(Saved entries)

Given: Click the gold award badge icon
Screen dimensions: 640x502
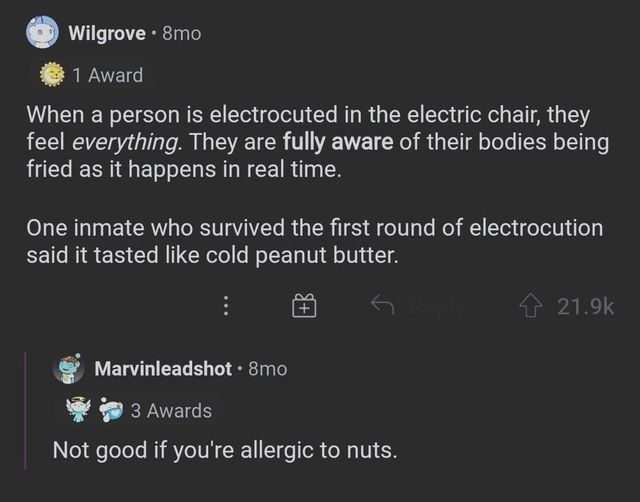Looking at the screenshot, I should pos(52,75).
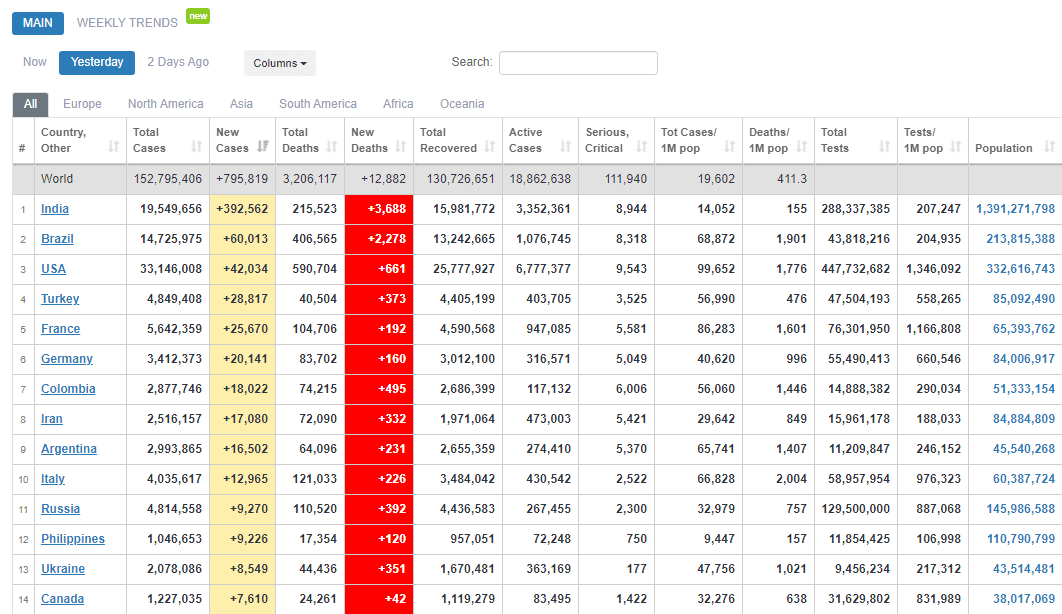Image resolution: width=1062 pixels, height=614 pixels.
Task: Switch data view to Now
Action: click(35, 62)
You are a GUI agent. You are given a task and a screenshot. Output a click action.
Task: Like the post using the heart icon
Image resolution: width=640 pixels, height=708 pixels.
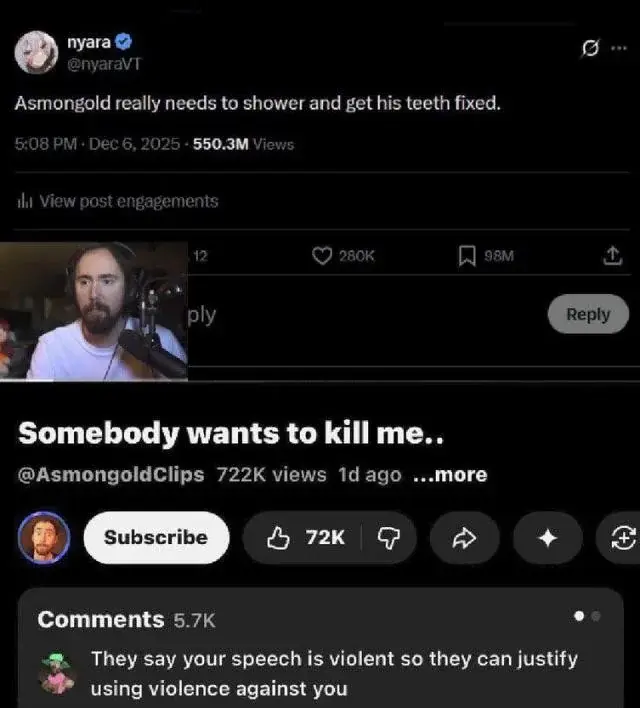coord(322,256)
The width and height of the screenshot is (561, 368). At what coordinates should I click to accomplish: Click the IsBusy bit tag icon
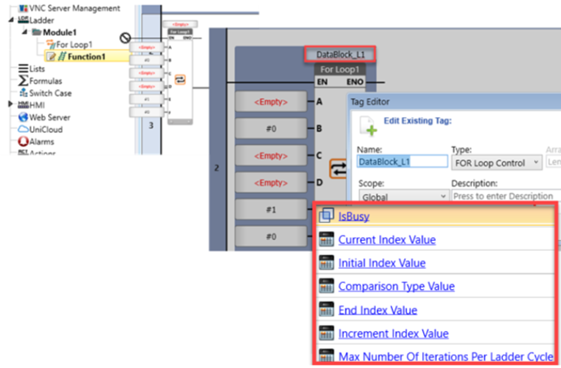pyautogui.click(x=326, y=216)
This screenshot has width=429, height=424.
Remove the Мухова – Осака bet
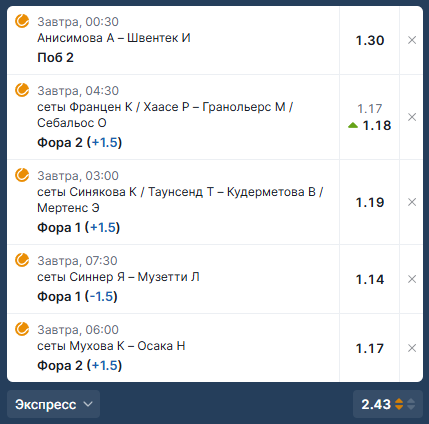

## Instructions to follow
In the copy, leave out all pictures, and retype exactly each line from the one with "Screen dimensions: 640x502" through the last line of the entries.

## Exercise answer
Screen dimensions: 640x502
Looking at the screenshot, I should pos(52,75).
Image resolution: width=1062 pixels, height=614 pixels.
Task: Switch data view to Now
Action: click(35, 62)
You are a GUI agent. You are given a task and a screenshot. Output a click action.
Task: Like the post using the heart icon
Image resolution: width=640 pixels, height=708 pixels.
coord(322,256)
The width and height of the screenshot is (561, 368). At what coordinates should I click to accomplish: Click the IsBusy bit tag icon
pyautogui.click(x=326, y=216)
This screenshot has width=429, height=424.
Remove the Мухова – Осака bet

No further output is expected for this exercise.